Yes. You do. Well, I feel like you’re on the spot. Do you want me to…? I don’t care. I’ll do whatever you say.
Spoken like a human.

You’ve got… I don’t know… they have these pictures in Area 51. It seems like there’s a lot of proof that someone could say there was something. I mean, they find all these weird, kind of fish and stuff, and even now, after all this, they find stuff that we never thought existed.
Yep, that’s so true. You see, so why wouldn’t there be an alien? Yeah, I do believe in aliens.

A lot has come out in the last few years that allows a lot of people who were on the fence to get off the fence. Yeah, but there was a book called Communion, I think, that talks about this guy who had abduction experiences, and it’s freaky. It’s freaky.

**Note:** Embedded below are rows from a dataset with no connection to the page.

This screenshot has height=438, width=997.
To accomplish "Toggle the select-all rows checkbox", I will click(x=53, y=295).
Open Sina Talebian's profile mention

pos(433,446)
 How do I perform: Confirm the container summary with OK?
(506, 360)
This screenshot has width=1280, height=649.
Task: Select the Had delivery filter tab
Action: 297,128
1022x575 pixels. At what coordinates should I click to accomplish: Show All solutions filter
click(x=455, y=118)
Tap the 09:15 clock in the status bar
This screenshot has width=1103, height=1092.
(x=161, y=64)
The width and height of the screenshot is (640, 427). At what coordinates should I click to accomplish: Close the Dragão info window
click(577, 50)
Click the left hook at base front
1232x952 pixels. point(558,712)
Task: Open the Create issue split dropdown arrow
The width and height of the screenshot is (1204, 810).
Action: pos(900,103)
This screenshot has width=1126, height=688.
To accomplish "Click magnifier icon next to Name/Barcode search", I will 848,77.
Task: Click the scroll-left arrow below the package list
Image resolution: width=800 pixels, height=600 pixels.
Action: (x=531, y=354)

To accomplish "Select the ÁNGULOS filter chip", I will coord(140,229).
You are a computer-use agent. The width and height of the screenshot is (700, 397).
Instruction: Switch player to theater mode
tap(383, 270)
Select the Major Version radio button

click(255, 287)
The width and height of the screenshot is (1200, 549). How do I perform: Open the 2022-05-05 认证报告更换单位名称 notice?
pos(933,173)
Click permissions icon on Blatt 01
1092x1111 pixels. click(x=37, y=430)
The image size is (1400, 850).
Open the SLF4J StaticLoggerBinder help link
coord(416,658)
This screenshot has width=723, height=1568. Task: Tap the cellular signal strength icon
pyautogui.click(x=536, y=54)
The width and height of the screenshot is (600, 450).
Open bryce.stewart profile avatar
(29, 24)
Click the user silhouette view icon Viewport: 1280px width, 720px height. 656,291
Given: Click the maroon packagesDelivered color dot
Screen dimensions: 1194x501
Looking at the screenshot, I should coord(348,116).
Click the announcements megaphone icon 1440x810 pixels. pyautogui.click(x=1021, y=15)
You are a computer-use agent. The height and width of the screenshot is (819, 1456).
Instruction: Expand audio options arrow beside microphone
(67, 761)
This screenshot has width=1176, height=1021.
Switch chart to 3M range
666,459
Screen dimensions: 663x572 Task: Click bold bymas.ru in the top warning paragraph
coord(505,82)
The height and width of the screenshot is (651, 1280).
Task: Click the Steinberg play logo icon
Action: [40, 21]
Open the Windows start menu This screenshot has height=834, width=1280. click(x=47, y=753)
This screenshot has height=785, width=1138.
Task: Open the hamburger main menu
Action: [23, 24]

It was given to me when I first got this job by Christopher Sheridan, who created the show. He created it for television, I believe in it, and there are a lot of people who believe in it as well.

If it is real, to be abducted is a very dramatic thing to have happen, whether it’s by some other human or by some extraordinary force. So it does get dark, ‘cuz we cover those sorts of events. It’s played real. There is a lot of humor in it because he’s an alien who doesn’t know what he’s doing a lot of the time.

But if someone were to take you against your will and give you a… let’s say, a checkup—a medical checkup, mainly focusing on one of your orifices… not up here, right?
Yeah.

Do they… let me show you on the doll—they touch you, you have to pay for that. It’s on this region of the body.
Yeah, I had one of those.

As things are, you know, coming… we’re into season 3 now. There’s some serious stuff going on with the gray aliens—the ones that were at Area 51. Oh, and they’re the ones who do the probing. They want to know more, or are they doing it for fun?

My alien believes… ‘cuz they’re perverts. They’re totally perverted, always sticking things up there. But I think that’s maybe his take on it—more in the comedy, in the dramedy. But for the people that it happens to, it’s very serious.